*DOCUMENT SECTION:*
## START

Rambam's Internal Consistency: The King's Dual Scroll Obligation

  • Chiddush: The Rambam meticulously delineates a king's unique obligation to write a Sefer Torah, clarifying that it is not one, but potentially two distinct scrolls, each fulfilling a different facet of his royal and personal duties. This resolves an apparent redundancy or ambiguity in the biblical command and Rambam's own presentation across different halachot.
  • Elaboration: The pasuk in Devarim 17:18 states: "וְכָתַב לוֹ אֶת מִשְׁנֵה הַתּוֹרָה הַזֹּאת עַל סֵפֶר מִלִּפְנֵי הַכֹּהֲנִים הַלְּוִיִּם." The Rambam, in our sugya (Mishneh Torah, Kings and Wars 3:1:1), initiates with: "כותב לו ס"ת לעצמו יתר על הספר שהניחו לו אבותיו." This "יתר על" (in addition to) is crucial. It immediately signals an additional obligation beyond what a normal Israelite might inherit. The Steinsaltz commentary (Kings and Wars 3:1:1 s.v. "כותב לו") explicitly states: "שחובת המלך לכתוב ספר תורה לאחר מינויו לשם מצוות המלך, ואינו יוצא בספר שהניחו לו אבותיו." This clarifies that the initial mitzvah discussed is the Mitzvat Melech – a scroll specifically for his kingship.
  • The plot thickens with (Kings and Wars 3:1:4): "אם לא הניחו לו אבותיו ספר... כותב שני ספרי תורה: אחד... בבית גנזיו... והשני... לא ימוש מלפניו." Here, the Rambam introduces the second potential scroll. The Steinsaltz (Kings and Wars 3:1:4 s.v. "שני ספרי תורה") elucidates: "שמלבד החובה המוטלת עליו כמלך לכתוב ספר תורה, הוא מחויב בכתיבת ספר תורה נוסף כפי שמחויב כל אדם מישראל."
  • The synthesis reveals Rambam's chiddush:
    1. Every Israelite, including a king, is obligated to write a Sefer Torah (Mishneh Torah, Hilchot Sefer Torah 7:1). This can be fulfilled by inheriting one (Mishneh Torah, Hilchot Sefer Torah 7:3). If he has an ancestral scroll, this general obligation is met. If not, he must write one, which he keeps in his treasury (Kings and Wars 3:1:5, "בבית גנזיו").
    2. In addition to this, a king has a specific royal obligation to write a Sefer Torah for himself ("לשמו") after his appointment (Kings and Wars 3:1:1). This scroll is for constant companionship ("לא ימוש מלפניו"), accompanying him everywhere (Kings and Wars 3:1:5-7). This cannot be fulfilled by an ancestral scroll.
  • Kushya: Why the apparent repetition and subtle rephrasing between Hilchot Sefer Torah and Hilchot Melachim? In Hilchot Sefer Torah 7:2, Rambam states the king writes one "יתר על הספר שהניחו לו אבותיו," and then adds that if he has no ancestral scroll, he writes two. This phrasing could imply that the "יתר" scroll is the companion scroll, and the second one is for his general obligation, creating a slight ambiguity in the initial formulation.

## END

*AIM OF THE TASK:* In the section on the king's Torah scrolls, where does a king keep the scroll he must write if he has no ancestral scroll?

Entries for locating words and elements:
## START

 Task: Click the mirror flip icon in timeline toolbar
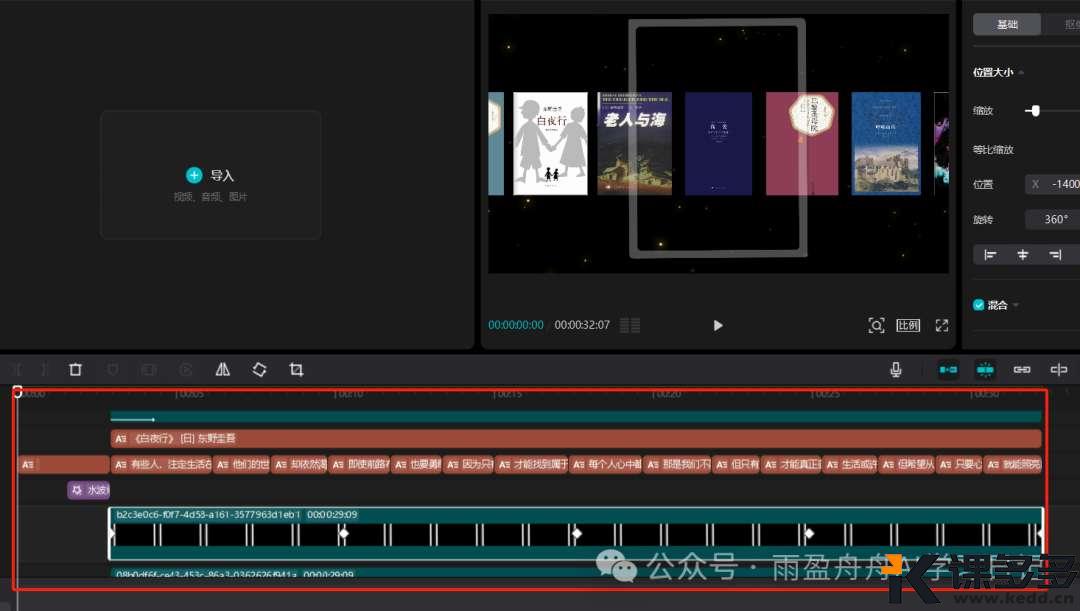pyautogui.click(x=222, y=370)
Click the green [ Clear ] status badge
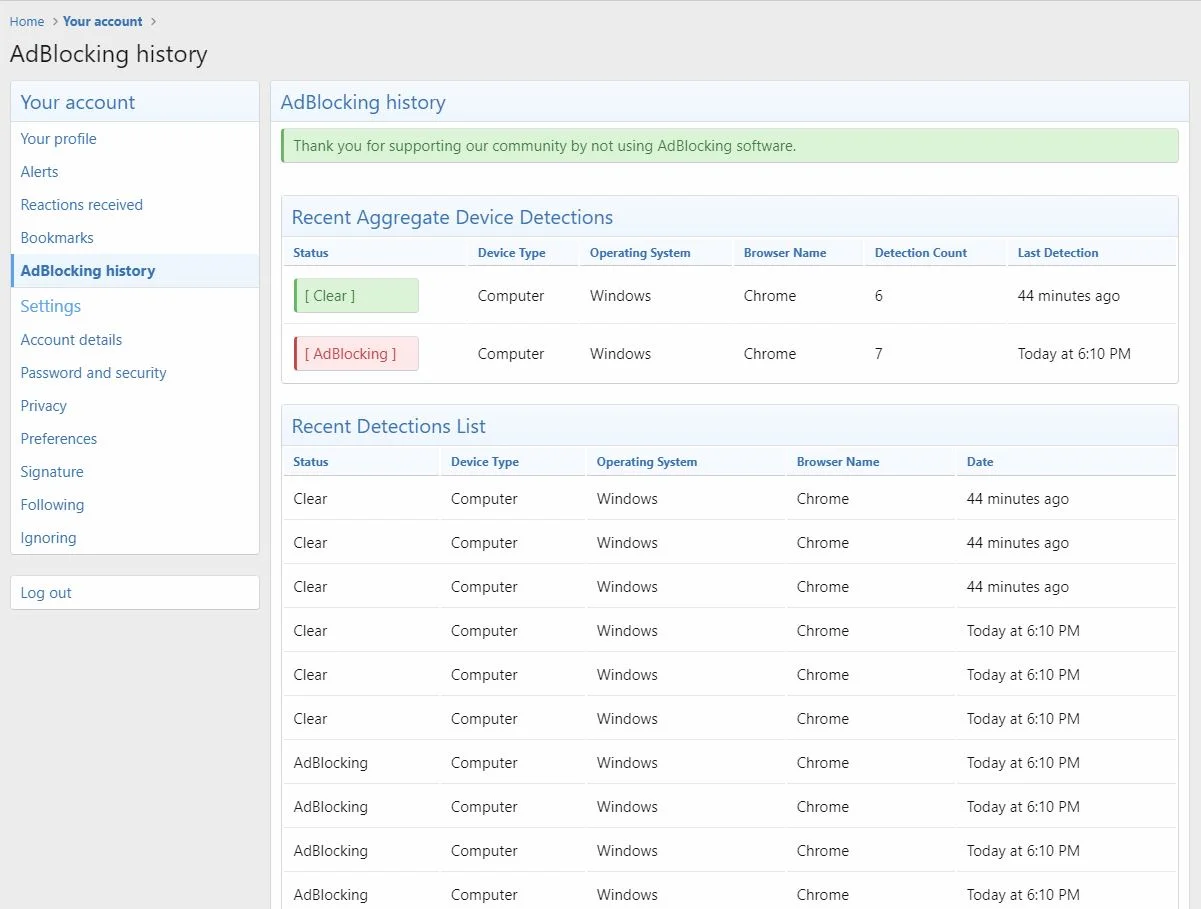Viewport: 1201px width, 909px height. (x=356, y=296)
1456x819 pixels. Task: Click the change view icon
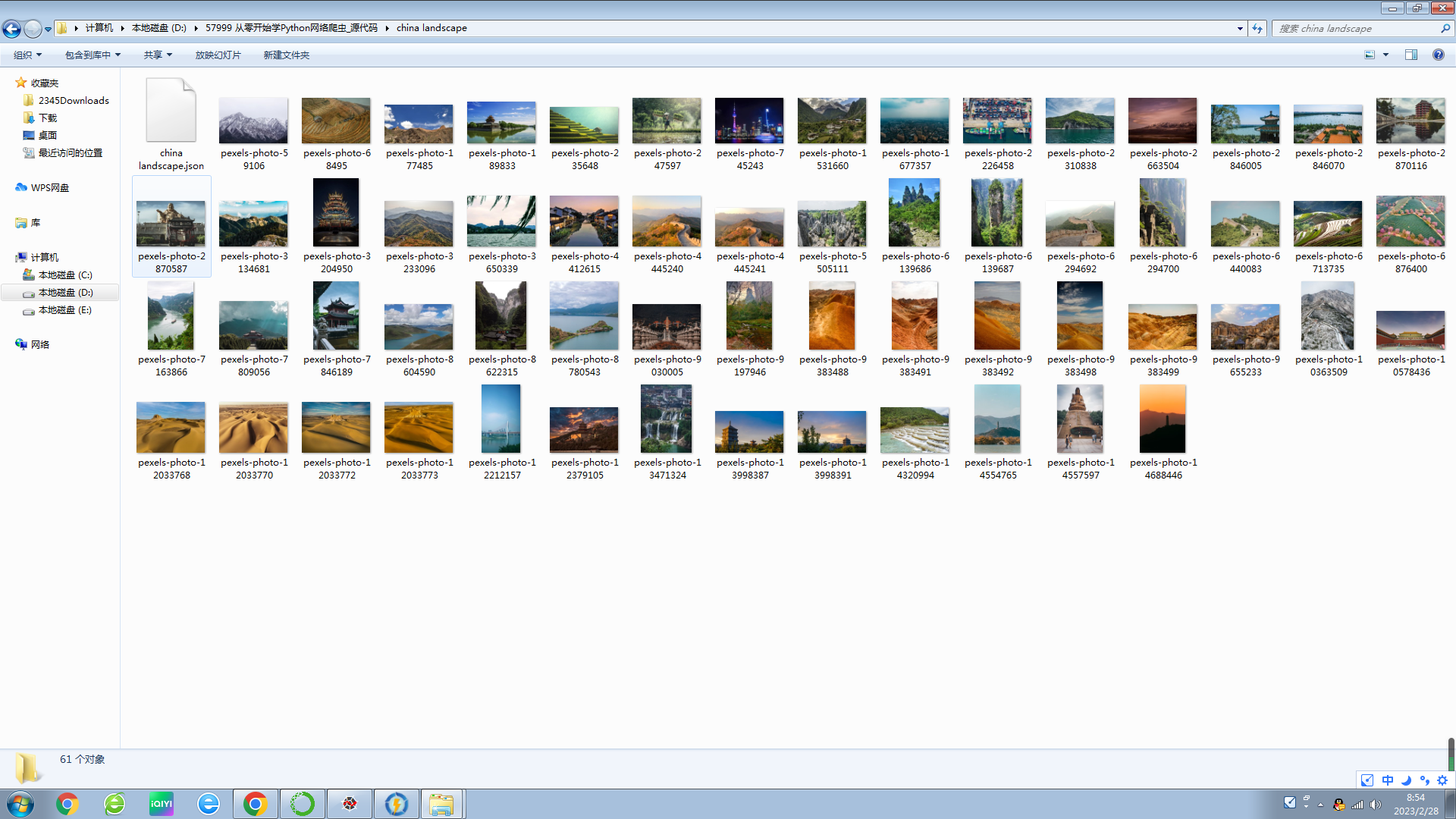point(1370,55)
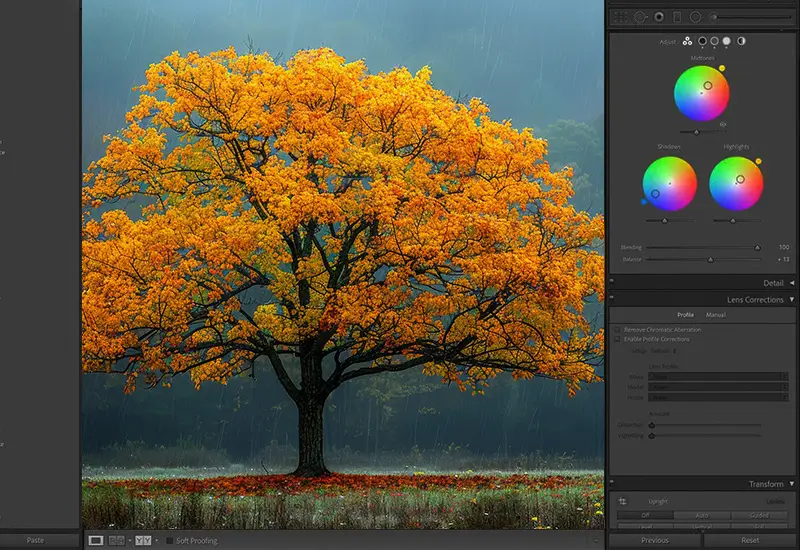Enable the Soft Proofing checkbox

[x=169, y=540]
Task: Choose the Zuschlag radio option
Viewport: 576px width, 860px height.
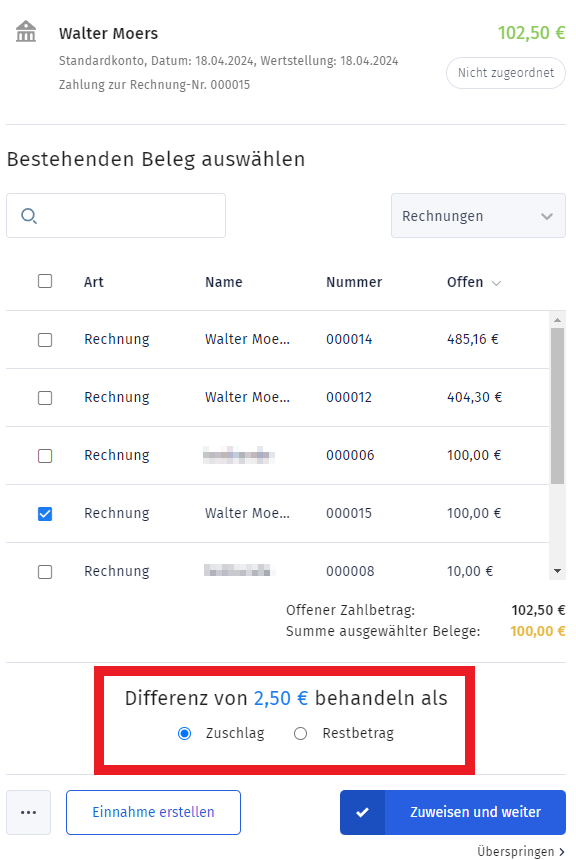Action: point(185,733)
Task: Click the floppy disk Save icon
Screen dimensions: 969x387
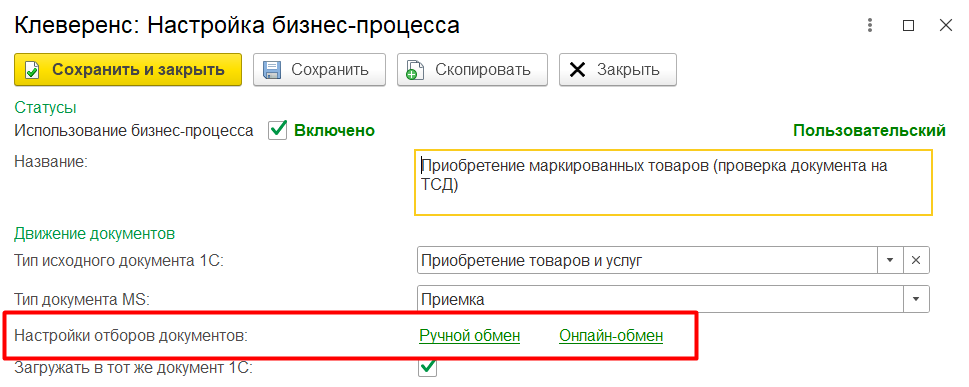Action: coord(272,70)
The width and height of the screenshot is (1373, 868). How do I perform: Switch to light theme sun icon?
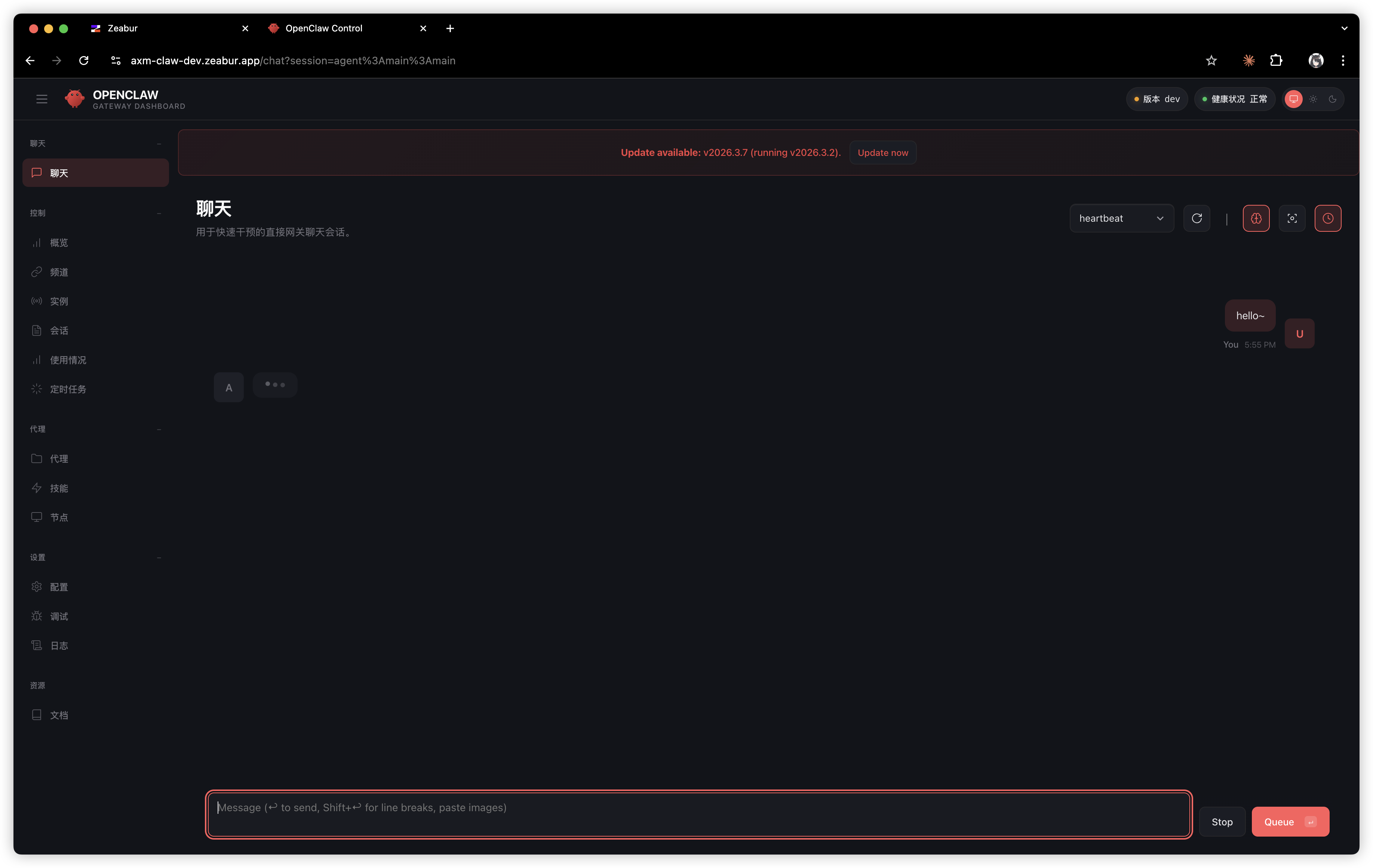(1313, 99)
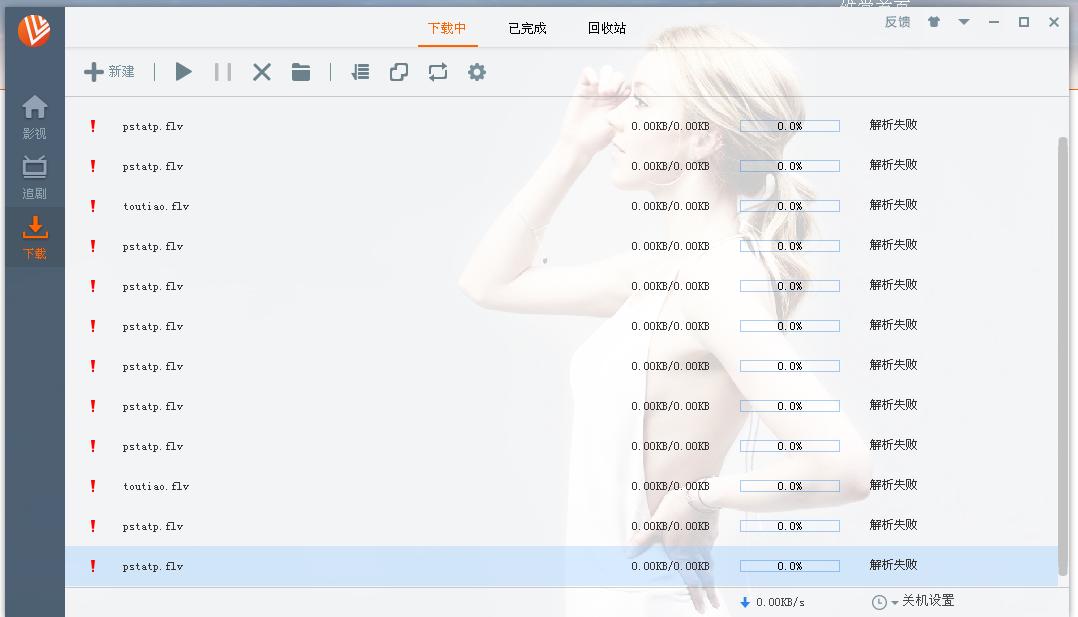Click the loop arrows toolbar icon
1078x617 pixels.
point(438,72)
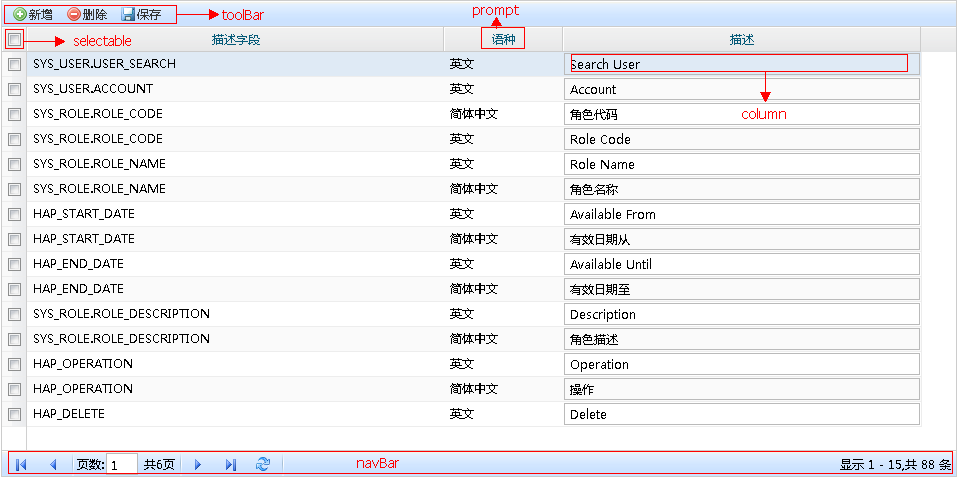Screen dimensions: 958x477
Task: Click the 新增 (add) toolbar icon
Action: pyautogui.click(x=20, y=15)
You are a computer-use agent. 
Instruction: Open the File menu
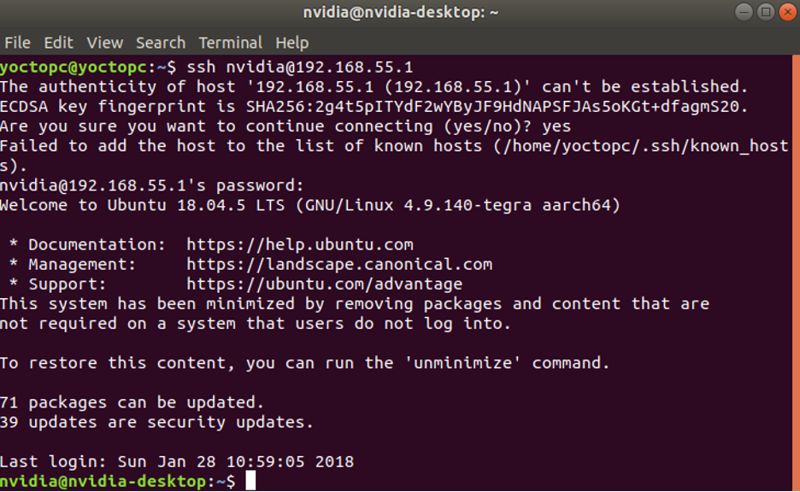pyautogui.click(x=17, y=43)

## END

*RESULT OF THIS TASK:* In his treasury ("בבית גנזיו").